In all honesty, I’ve always been confused by meat substitutes. Veggie “bacon,” fake meat crumbles, etc. If you decide to adapt a vegetarian or vegan lifestyle, why would you want to eat these things? While I’m not a vegetarian, I eat many meatless meals, filling my plate with filling yet substantial foods like lentils, whole grains and mushrooms.
However, I’m not one to completely dismiss a food until I’ve tried it. By happenstance, I came across this article that explains “hippie ingredients” like miso and nutritional yeast, as well as meat substitutes. The author talks about tempeh (a meat substitute), claiming “$10 says you can use it interchangeably in [chili, lasagna or Sloppy Joe’s], and even the most astute meat-eater wouldn’t be able to tell if you spice it properly.” Challenge accepted.
In the name of trying to fool my husband, I trekked to the “hippie” section of my grocery store. While I didn’t find tempeh, I did spot a chorizo-flavored seitan (a high-protein meat substitute made from wheat gluten) with a cute hipster guy on the package, and knew I could turn it into a spicy chili. With a big pot of chili and a very hungry and unsuspecting husband (I simply told him it was “chorizo chili”), dinner was served.
Now, Jeff is a meat lover. He craves steak, owns his own smoker, and smokes at least 5 pounds of meat many weekends. His review of this chili: “That is an outstanding chili. You should be very proud of that.” I actually still haven’t told him the truth until now. Hi honey – I fed you fake meat. And you had no idea.
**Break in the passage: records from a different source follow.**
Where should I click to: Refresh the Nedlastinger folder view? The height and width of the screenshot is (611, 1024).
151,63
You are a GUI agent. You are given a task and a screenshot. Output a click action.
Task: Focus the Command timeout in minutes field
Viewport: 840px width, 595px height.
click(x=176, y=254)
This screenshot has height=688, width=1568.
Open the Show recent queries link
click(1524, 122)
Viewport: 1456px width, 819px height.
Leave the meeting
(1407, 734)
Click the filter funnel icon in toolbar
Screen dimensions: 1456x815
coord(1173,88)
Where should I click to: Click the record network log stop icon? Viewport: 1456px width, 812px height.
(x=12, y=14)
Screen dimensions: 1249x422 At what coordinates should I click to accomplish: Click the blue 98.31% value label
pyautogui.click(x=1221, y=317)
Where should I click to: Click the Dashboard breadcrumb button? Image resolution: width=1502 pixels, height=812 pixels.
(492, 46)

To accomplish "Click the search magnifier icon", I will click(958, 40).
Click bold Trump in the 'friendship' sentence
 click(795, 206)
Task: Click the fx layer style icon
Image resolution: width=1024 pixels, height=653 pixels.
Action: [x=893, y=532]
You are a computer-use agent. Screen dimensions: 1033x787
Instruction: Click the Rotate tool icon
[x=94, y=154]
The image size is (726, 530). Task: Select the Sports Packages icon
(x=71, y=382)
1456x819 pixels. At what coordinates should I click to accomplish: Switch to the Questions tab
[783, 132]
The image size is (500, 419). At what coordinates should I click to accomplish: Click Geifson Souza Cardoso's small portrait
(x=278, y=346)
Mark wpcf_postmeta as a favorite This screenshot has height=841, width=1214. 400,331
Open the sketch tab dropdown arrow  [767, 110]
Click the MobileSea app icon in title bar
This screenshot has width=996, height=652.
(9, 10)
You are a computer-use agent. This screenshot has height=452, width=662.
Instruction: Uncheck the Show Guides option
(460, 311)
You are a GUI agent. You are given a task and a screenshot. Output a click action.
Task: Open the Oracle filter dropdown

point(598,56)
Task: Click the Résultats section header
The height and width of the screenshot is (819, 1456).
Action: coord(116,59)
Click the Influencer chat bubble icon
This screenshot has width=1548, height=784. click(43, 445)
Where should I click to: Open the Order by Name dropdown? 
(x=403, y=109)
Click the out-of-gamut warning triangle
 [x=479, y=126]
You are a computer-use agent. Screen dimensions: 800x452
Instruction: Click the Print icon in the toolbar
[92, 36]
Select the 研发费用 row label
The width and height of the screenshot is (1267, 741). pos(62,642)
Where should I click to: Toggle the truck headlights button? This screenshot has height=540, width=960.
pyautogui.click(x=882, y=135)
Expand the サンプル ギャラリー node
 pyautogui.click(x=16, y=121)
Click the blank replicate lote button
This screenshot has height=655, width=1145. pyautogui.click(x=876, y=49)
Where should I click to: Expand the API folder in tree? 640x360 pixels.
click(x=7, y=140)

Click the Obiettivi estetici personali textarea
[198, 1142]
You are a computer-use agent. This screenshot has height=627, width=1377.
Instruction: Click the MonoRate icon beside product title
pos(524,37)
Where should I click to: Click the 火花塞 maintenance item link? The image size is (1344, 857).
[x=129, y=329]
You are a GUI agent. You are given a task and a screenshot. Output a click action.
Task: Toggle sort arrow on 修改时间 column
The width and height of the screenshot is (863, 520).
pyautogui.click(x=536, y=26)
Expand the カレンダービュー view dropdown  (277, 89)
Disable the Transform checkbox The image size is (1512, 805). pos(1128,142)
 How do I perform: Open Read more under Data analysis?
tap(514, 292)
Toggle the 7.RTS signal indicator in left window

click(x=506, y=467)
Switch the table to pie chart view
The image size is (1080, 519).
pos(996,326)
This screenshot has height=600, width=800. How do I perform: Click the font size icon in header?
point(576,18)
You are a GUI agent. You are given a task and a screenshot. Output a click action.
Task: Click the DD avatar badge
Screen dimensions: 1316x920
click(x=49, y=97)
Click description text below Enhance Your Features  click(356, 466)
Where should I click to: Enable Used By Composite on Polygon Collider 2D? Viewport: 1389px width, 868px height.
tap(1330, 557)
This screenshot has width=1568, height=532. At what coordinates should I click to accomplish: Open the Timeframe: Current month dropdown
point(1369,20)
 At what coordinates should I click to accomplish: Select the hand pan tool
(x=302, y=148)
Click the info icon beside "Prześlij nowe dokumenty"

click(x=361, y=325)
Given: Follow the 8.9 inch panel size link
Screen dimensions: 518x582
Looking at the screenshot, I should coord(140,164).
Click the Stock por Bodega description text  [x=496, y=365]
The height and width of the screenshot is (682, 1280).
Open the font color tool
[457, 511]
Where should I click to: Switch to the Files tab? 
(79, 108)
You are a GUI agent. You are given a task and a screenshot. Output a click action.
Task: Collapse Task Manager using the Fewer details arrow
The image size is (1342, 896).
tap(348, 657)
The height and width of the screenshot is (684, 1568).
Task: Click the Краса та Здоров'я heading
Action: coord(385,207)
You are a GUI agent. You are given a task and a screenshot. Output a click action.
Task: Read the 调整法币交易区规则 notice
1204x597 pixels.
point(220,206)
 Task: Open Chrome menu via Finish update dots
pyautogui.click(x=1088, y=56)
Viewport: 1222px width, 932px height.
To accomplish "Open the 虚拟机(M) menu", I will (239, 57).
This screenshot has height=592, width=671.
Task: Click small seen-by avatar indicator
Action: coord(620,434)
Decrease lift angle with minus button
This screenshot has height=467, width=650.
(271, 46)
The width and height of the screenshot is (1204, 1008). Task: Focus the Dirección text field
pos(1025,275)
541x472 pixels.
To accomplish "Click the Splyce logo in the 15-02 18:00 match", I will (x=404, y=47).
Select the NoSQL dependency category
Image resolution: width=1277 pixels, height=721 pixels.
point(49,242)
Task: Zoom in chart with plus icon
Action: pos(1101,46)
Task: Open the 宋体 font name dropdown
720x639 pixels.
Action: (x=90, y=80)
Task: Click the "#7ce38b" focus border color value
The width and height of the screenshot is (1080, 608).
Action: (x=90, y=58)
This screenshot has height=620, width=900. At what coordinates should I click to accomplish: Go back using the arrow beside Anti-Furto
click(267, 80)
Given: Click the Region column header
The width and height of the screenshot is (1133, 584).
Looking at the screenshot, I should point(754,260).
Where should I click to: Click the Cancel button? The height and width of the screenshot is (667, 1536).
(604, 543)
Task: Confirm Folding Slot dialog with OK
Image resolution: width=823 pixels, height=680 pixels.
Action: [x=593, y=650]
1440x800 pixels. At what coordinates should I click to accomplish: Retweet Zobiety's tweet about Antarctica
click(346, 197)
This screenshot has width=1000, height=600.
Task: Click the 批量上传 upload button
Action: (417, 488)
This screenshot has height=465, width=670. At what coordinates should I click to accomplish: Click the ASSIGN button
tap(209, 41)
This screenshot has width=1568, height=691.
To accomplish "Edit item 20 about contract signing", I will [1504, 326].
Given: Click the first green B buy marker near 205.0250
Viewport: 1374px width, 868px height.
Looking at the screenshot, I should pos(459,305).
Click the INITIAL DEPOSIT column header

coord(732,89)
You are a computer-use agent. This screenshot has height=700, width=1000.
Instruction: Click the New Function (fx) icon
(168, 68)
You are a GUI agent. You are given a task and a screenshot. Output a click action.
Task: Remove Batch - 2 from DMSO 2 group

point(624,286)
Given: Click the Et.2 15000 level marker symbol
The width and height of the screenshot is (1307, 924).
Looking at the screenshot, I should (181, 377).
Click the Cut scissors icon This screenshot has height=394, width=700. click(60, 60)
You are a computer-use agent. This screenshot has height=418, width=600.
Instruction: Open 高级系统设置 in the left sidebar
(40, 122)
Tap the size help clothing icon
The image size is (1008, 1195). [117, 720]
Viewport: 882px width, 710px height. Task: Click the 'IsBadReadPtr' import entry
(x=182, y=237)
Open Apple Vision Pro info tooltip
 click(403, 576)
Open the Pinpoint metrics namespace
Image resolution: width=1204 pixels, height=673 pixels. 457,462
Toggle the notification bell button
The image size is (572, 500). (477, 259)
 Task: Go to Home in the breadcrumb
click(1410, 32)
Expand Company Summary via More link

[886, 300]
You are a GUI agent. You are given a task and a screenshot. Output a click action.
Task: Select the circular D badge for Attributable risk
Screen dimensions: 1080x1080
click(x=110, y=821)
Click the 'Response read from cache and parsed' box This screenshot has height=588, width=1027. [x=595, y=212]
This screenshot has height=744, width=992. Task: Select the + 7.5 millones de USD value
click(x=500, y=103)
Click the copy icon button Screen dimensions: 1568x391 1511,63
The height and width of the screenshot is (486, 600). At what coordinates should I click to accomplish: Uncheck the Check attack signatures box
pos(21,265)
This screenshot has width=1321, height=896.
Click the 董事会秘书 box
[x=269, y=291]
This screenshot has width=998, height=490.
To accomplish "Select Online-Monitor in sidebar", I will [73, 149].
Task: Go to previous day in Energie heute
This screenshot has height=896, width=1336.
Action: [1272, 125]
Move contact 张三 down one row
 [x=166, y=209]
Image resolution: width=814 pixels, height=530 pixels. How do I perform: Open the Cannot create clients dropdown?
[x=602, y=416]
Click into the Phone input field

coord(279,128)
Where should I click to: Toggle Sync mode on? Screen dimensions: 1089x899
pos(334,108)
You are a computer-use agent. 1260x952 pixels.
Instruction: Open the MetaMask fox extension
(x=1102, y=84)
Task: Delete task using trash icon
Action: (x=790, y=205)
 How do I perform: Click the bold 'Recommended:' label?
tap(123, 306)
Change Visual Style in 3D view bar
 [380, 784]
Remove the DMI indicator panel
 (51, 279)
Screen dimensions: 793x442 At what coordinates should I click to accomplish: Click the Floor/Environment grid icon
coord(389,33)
I think this vegetarian chili would be perfect to serve a mixed crowd of vegetarians and non-vegetarians alike for game day! The vegetarians will enjoy the spicy flavor and textures, and the non-vegetarians won’t be able to tell the difference! Enjoy the game!
- 1 tablespoon extra virgin olive oil
- 2 garlic cloves, minced
- 1/2 small white onion, chopped
- 1 (8 ounce) package chorizo-flavored seitan
- 1 (15 ounce) can black beans, rinsed and drained
- 1 (14.5 ounce) can crushed tomatoes
- 1 (4 ounce) can diced green chiles, drained
- 2 cups vegetable stock
- 2 teaspoons chili powder
- 1-1/4 teaspoons dried oregano
- Sour cream or Greek yogurt, cilantro, Cheddar cheese and/or tortilla chips, for garnish (optional)
- Heat oil in medium saucepot over medium-high heat. Add garlic and onion; cook 4 to 6 minutes or until softened, stirring frequently.
- Add seitan; cook 2 to 3 minutes or until lightly browned, breaking up seitan with side of spoon and stirring frequently.
- Add beans, tomatoes, chiles, stock, chili powder and oregano. Heat to boiling; reduce heat to medium-low. Simmer 15 minutes or until slightly thickened. Serve with desired garnishes.